Dass die europäischen Bürger in Wahrheit von den teils viel strengeren amerikanischen Verbraucherschutzregeln profitieren könnten, wird von Europas Anti-TTIP-Aktivisten gern unterschlagen. Amerika gilt als Reich des Bösen. Seltsam nur, dass es US-Behörden sind, die verbraucherfeindliche Machenschaften bei Deutscher Bank und Volkswagen aufgedeckt haben.

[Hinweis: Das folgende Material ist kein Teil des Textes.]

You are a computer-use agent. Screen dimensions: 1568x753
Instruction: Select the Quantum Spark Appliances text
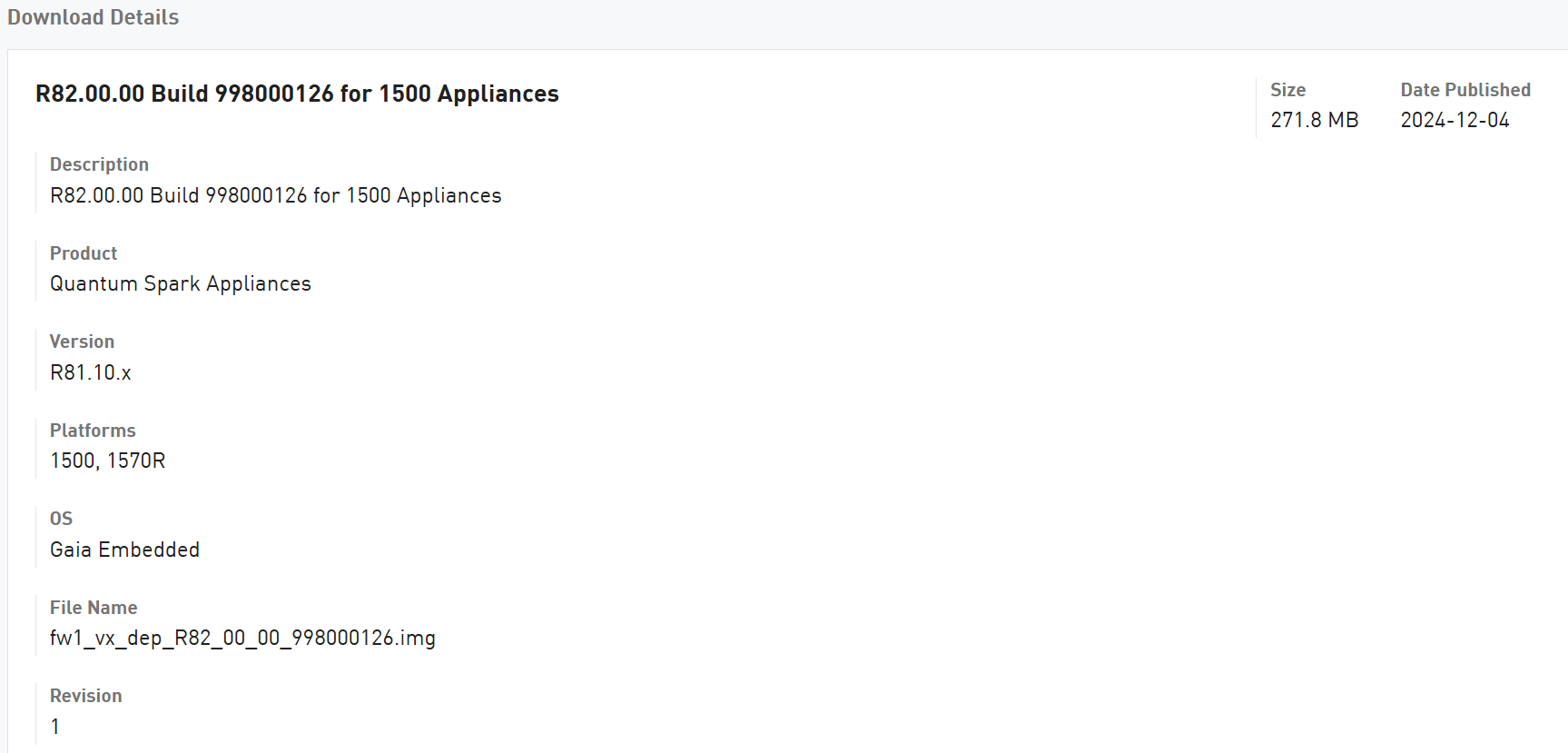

Die dümmsten Parolen auf den Anti-TTIP-Plakaten bedienen dabei genau jene Ressentiments, mit denen in rechten Kreisen schon immer gegen "die Hochfinanz", "die Konzerne" und "das Kapital" gehetzt wurde. Dass bei diesen "Konzernen" in Deutschland einige Millionen Menschen beschäftigt sind, die wiederum ihre Arbeitsplätze zu einem wesentlichen Teil dem Handel mit anderen Ländern verdanken, scheint keine Rolle zu spielen.
Einige Kritikpunkte an den TTIP-Verhandlungen, etwa die mangelhafte Transparenz, sind berechtigt. Andere Horrorstorys, etwa die vom amerikanischen Chlorhühnchen, sind längst als Schauermärchen entlarvt, werden zur heutigen Demo aber trotzdem wieder aufgetischt.
Wer nichts Schlimmes daran findet, sich gedanklich bei Pegida-Bachmann, Marine Le Pen und Donald Trump unterzuhaken, darf bei der Demo heute gerne hinter dem Plakat mit dem Chlorhühnchen herrennen. Alle anderen jedoch sollten sich fragen, wie sie aus einer solchen Gesellschaft schnell wieder herauskommen.